→ ASSIGNMENT
Only the lines below between the ones containing "Home (46, 174)" and "Read more (576, 13)", inclusive, are to be reproduced, each exactly as it stands.

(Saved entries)
__________

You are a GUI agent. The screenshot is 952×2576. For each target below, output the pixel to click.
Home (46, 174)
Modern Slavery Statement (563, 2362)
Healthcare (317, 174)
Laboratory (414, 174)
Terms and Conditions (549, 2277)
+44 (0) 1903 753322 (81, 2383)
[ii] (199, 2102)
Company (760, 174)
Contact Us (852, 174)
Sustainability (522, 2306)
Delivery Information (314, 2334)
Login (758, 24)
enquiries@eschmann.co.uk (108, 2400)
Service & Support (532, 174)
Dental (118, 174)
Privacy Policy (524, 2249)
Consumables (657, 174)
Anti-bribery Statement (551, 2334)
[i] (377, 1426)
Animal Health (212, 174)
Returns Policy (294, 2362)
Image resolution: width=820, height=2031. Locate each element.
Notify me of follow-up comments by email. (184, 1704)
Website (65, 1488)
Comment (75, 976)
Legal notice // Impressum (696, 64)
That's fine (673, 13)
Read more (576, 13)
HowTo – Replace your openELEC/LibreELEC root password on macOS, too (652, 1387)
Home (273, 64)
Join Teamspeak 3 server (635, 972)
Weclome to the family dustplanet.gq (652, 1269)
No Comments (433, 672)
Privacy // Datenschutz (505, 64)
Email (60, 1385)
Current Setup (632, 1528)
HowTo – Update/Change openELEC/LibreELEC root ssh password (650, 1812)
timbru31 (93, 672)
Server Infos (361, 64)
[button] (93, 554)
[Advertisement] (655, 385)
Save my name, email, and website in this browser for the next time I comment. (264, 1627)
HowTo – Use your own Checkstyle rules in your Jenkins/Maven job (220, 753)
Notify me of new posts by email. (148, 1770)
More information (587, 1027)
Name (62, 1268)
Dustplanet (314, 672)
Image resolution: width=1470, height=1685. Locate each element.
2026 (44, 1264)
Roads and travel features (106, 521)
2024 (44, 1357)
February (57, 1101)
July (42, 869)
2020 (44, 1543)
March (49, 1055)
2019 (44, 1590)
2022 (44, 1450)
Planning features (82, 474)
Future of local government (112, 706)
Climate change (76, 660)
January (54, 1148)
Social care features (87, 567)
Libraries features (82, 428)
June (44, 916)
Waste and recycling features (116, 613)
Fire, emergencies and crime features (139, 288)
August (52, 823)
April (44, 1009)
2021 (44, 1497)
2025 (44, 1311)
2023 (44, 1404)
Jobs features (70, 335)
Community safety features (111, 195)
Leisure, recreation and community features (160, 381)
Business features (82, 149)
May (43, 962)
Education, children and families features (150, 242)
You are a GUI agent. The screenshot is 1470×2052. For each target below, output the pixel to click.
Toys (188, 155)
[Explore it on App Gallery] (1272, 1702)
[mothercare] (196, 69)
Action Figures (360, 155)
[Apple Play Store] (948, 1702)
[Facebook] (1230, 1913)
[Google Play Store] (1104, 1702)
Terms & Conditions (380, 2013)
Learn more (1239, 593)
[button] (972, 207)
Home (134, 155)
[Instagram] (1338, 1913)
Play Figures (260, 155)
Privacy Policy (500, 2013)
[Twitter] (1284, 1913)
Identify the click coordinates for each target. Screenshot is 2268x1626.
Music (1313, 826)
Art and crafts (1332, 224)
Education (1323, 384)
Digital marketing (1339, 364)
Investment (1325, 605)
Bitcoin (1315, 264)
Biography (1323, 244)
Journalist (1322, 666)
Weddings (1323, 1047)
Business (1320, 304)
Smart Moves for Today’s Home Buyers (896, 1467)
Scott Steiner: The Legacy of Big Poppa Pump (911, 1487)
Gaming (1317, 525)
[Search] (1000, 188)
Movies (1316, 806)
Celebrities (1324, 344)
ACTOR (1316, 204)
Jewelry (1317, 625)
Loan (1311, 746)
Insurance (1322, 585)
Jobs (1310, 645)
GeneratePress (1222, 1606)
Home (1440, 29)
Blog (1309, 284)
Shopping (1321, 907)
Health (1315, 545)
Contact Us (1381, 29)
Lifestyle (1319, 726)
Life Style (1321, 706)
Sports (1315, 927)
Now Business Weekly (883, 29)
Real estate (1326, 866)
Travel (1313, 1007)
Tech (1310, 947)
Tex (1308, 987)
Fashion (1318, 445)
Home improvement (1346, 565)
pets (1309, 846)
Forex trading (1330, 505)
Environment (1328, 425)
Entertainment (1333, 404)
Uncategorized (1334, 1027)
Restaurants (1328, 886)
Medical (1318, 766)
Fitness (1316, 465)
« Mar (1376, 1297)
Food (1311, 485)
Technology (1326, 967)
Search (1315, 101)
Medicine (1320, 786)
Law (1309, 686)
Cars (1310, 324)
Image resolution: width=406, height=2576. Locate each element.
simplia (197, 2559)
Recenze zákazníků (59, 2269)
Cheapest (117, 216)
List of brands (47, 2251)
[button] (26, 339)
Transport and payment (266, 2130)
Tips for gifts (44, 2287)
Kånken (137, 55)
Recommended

__________

→ ANSWER AREA
Home (46, 174)
Modern Slavery Statement (563, 2362)
Healthcare (317, 174)
Laboratory (414, 174)
Terms and Conditions (549, 2277)
+44 (0) 1903 753322 (81, 2383)
[ii] (199, 2102)
Company (760, 174)
Contact Us (852, 174)
Sustainability (522, 2306)
Delivery Information (314, 2334)
Login (758, 24)
enquiries@eschmann.co.uk (108, 2400)
Service & Support (532, 174)
Dental (118, 174)
Privacy Policy (524, 2249)
Consumables (657, 174)
Anti-bribery Statement (551, 2334)
[i] (377, 1426)
Animal Health (212, 174)
Returns Policy (294, 2362)
Image resolution: width=820, height=2031. Locate each element.
Notify me of follow-up comments by email. (184, 1704)
Website (65, 1488)
Comment (75, 976)
Legal notice // Impressum (696, 64)
That's fine (673, 13)
Read more (576, 13)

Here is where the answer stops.